In the 1987 series, Granitor (voiced by Pat Fraley) came to Earth following the Neutrinos through the dimensional portal, originally appearing inside the Technodrome. After a skirmish with the turtles, where the turtles destroyed the rock warrior's weather-making machine, the Neutrinos teamed up with them and Michelangelo and Donatello sent both Granitor and General Tragg back through the portal and to Dimension X.

He appeared in the arcade game as the 4th scene's (7th stage) boss, and Teenage Mutant Ninja Turtles II: Back from the Sewers.

In the IDW comics, he is called "Sergeant Granitor" and commanded an assault on a Neutrino resistance bunker, to capture the Fugitoid and bring him back to Krang. Due to Granitor's command, the Neutrino bunker was destroyed and many innocent Neutrinos killed along with Fugitoid's family. Later on he and several other Rock Soldiers was searching the demolished base for Fugitoid. Granitor realized that the Fugitoid was Honeycutt and chased him through a portal to Earth. However, the Fugitoid disguises himself as a human and escapes from Granitor.

In the 2012 series, Granitor is a blue fire-spewing rock monster with regenerating abilities, who resembles Traag (but is pale-pink in color) and is in service to the Kraang.

===Baxter Stockman===
Baxter Stockman is a mad scientist and human enemy of the Ninja Turtles, becoming employed by Shredder in most incarnations.
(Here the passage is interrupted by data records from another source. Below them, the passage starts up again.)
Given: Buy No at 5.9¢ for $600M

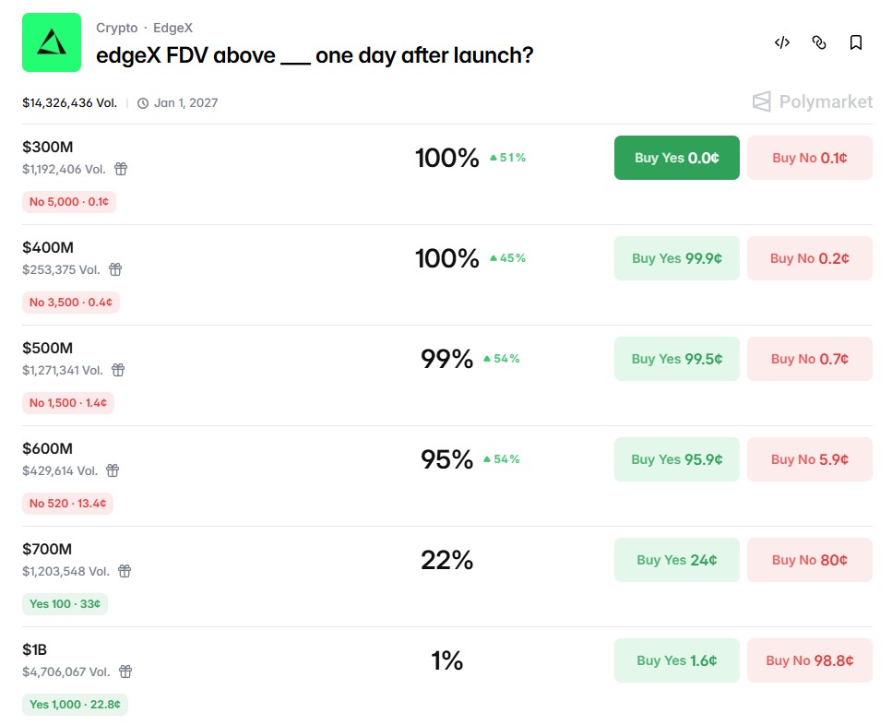Looking at the screenshot, I should [809, 459].
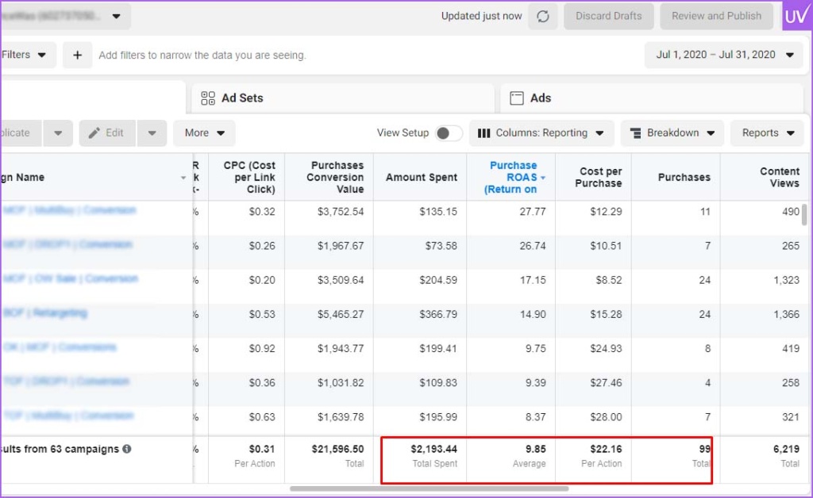Open the More actions menu
The height and width of the screenshot is (498, 813).
click(204, 133)
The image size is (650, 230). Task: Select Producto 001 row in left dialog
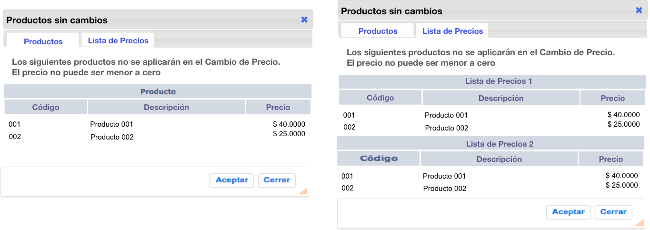111,124
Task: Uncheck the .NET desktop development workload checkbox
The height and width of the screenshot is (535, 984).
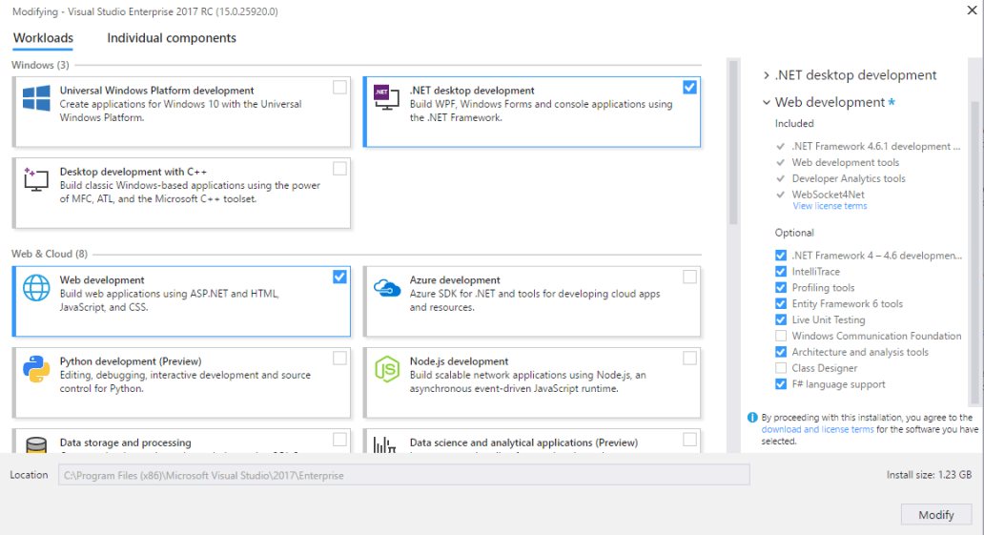Action: [689, 88]
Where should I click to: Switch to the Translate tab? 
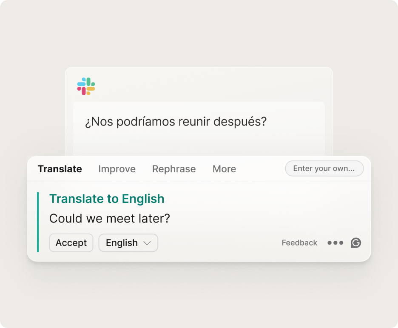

In the Mirage era, after creating the MOUSERS, with April O'Neil as his computer programmer, Stockman used them to commit strange bank robberies by allowing them to dig small tunnels leading into the vaults. April found out and tried to escape through the MOUSER factory elevator, but Stockman sent the elevator (with her still in it) down to the sewer level, where a squadron of MOUSERS were waiting to capture her. The Ninja Turtles saved her and successfully infiltrated the factory, stopping Stockman and leaving him in police custody. However, he escaped some time later and began using technology from DARPA to build a robot body for him to install his own brain into, making him a cyborg. Stockman tried getting revenge on the Turtles, but his new body was electrocuted and seemingly destroyed.

In the 1987 animated series, Stockman (voiced by Pat Fraley) is a misguided Caucasian (it is believed to be a scrapped Ally character to the turtles re-purposed into Stockman) inventor who tried building his MOUSERS for the Ajax Pest Control company, but was told that it would only run them out of business and was kicked out of the building. Watching the whole scene through security cameras, Shredder approached him, offering an even better job, which Stockman accepted. Shredder had Stockman create a master control device for the MOUSERS so that the Foot Clan could use them to destroy the Ninja Turtles. However, the Turtles destroyed these MOUSERS and found Stockman's name on one of them, thus leading them to confront him and escape in his van. Though he was defeated and committed to an asylum, Stockman was later freed by Shredder when Krang withdrew Bebop and Rocksteady to Dimension X. Following a series of defeats, Krang attempts to kill Stockman by tossing him into a mutagen-powered disintegration chamber. Instead, Stockman survives and becomes a mutant housefly due to letting a housefly land on his clothes and get tossed into the unit with him.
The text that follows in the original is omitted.